The defendants moved for judgment as a matter of law at the close of Branch’s case-in-chief and again following the testimony of two defense witnesses. The court granted the motion, concluding that Branch failed to present any evidence on which the jury could disbelieve the defendants’ nondiseriminatory reasons for hiring a candidate other than Branch.

In her timely pro se appeal, Branch argues that the district court erred by granting judgment as a matter of law for the defendants regarding the clinic nurse position. Both parties have filed briefs.

As an initial matter, Branch has abandoned any argument she might have raised regarding the district court’s dismissal of her various claims on the defendants’ motion to dismiss and motion for summary judgment. By failing to brief these issues, Branch has abandoned them. Thaddeus-X v. Blatter, 175 F.3d 378, 403 n. 18 (6th Cir.1999); Enertech Elec., Inc. v. Mahon-ing County Comm’rs, 85 F.3d 257, 259 (6th Cir.1996).

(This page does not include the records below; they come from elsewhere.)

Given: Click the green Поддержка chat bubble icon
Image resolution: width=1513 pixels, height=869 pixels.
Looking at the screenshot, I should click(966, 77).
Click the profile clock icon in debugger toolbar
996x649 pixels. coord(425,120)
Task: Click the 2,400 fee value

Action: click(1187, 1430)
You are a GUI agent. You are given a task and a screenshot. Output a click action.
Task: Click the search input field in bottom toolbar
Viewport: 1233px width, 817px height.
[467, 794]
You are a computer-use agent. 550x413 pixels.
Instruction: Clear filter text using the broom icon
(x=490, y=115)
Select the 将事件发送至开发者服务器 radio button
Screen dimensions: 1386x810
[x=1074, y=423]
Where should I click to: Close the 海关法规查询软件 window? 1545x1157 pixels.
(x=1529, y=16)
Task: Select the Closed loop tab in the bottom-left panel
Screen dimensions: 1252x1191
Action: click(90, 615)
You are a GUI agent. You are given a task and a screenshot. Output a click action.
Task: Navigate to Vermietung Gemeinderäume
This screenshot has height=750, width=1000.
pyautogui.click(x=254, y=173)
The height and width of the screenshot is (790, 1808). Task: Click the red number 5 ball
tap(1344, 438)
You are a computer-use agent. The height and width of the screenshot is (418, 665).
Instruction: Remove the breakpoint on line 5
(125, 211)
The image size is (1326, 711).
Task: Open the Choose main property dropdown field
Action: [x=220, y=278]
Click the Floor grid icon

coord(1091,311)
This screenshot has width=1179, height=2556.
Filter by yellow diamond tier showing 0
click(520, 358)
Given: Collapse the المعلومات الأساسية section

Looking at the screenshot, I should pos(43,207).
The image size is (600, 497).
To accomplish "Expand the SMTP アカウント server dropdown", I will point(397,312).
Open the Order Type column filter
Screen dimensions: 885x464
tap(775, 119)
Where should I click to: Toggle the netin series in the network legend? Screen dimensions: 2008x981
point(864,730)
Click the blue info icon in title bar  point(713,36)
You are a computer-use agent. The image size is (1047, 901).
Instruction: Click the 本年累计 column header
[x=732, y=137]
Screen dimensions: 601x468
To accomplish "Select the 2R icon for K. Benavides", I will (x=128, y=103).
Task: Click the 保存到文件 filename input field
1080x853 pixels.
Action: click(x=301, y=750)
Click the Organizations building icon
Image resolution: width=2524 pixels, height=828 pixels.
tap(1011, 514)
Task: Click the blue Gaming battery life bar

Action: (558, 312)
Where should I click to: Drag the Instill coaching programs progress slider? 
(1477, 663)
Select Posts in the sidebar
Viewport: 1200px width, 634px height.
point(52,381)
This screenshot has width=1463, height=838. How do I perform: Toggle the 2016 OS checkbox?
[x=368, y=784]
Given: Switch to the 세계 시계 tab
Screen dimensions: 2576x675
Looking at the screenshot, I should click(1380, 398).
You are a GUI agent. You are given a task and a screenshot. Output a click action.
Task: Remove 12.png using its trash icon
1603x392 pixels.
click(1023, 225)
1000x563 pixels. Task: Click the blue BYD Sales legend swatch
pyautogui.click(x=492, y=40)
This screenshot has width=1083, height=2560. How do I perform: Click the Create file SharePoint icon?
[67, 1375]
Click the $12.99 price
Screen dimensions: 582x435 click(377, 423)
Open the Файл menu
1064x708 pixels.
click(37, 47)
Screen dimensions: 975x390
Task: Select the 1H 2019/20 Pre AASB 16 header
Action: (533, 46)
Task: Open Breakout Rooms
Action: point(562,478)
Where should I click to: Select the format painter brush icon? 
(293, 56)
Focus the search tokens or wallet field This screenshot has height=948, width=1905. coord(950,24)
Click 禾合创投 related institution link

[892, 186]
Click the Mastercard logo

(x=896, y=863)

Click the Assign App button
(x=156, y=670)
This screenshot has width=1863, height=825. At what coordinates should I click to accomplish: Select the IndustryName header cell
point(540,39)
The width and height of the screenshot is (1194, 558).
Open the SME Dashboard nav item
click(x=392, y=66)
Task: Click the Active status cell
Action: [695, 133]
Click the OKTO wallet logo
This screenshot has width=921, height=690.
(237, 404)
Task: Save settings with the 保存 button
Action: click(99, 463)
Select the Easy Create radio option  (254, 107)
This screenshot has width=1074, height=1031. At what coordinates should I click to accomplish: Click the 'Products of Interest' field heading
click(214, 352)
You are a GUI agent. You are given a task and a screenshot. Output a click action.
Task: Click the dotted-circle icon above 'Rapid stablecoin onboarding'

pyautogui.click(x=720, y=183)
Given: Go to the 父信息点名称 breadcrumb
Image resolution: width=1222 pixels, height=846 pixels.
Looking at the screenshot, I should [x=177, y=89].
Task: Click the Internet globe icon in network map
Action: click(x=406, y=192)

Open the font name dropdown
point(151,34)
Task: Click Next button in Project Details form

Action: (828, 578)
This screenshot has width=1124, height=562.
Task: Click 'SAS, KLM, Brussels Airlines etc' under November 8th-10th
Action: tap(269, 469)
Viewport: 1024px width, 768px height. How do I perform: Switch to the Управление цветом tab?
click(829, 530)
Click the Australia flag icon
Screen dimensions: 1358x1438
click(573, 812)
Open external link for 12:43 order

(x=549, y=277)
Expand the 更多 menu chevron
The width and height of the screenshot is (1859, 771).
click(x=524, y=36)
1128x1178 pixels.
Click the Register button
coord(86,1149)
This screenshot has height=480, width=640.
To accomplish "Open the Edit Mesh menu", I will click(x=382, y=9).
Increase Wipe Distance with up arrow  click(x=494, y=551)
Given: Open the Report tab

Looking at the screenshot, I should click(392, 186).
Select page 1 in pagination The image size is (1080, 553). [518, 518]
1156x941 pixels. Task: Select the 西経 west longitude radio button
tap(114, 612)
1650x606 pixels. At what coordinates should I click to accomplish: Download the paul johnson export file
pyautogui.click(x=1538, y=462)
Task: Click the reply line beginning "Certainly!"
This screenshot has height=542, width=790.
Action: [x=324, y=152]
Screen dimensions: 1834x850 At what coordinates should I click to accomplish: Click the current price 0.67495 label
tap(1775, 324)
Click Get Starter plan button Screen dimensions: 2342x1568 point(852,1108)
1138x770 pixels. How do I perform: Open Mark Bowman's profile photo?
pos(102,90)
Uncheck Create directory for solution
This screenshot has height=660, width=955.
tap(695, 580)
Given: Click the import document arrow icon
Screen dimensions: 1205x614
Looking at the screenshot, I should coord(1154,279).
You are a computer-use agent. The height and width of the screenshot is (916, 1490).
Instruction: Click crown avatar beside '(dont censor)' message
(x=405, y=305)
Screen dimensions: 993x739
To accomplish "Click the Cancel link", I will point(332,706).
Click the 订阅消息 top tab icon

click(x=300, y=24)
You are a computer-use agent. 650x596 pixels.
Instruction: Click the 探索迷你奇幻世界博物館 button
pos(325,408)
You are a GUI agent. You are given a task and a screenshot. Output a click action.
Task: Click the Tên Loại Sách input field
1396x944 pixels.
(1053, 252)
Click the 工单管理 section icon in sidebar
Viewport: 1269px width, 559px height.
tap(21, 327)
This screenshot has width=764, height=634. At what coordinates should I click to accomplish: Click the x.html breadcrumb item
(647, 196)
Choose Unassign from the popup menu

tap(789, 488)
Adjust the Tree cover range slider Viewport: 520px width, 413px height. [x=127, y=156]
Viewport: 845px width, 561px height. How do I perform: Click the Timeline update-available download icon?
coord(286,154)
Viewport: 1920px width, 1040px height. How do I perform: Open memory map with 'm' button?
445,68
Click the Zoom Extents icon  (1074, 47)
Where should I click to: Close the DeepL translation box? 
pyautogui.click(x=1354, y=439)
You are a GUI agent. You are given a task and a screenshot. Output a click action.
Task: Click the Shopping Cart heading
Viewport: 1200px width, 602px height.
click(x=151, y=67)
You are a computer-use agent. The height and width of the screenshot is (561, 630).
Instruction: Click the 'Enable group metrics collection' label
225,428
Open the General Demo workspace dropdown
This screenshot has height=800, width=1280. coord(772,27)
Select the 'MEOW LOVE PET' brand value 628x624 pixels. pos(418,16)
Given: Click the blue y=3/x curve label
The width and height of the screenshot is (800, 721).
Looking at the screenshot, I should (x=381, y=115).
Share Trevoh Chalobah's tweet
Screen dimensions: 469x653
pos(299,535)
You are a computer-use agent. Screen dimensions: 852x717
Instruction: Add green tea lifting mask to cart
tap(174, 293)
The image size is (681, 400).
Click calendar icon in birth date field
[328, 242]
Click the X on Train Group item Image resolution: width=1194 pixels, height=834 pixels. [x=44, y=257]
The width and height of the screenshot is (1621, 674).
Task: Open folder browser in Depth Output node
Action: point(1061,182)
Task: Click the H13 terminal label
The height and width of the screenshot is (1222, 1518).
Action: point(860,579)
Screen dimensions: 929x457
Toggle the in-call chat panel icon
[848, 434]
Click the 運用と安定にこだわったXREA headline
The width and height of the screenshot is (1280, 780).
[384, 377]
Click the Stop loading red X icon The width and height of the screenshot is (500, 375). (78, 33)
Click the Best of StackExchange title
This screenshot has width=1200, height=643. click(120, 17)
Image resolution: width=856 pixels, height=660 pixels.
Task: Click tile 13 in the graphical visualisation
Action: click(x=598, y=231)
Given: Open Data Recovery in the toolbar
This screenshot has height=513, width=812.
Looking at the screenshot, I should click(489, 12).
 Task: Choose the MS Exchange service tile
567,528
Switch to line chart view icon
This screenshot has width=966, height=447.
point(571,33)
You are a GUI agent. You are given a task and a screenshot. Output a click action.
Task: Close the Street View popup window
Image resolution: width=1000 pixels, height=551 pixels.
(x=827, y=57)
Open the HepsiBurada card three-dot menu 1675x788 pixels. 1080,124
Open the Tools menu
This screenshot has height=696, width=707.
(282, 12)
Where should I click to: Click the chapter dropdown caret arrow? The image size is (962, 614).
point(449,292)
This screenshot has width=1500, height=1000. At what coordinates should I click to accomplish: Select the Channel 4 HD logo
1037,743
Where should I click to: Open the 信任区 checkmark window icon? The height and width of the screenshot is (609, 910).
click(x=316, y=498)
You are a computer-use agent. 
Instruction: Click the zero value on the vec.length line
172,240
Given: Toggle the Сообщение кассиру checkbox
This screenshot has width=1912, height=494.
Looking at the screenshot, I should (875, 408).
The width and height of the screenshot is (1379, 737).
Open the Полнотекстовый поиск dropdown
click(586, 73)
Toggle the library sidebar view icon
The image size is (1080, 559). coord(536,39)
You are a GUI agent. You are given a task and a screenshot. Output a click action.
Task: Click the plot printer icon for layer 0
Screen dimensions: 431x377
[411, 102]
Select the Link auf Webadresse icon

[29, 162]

After careful review of the record in this case, the applicable law, the parties’ arguments, and the order of the district court, we conclude that the district court did not err in granting the defendants’ motion for judgment as a matter of law. Accordingly we affirm the district court’s judgment for the reasons stated by that court in its April 17, 2001, order of dismissal. Rule 34(j)(2)(C), Rules of the Sixth Circuit.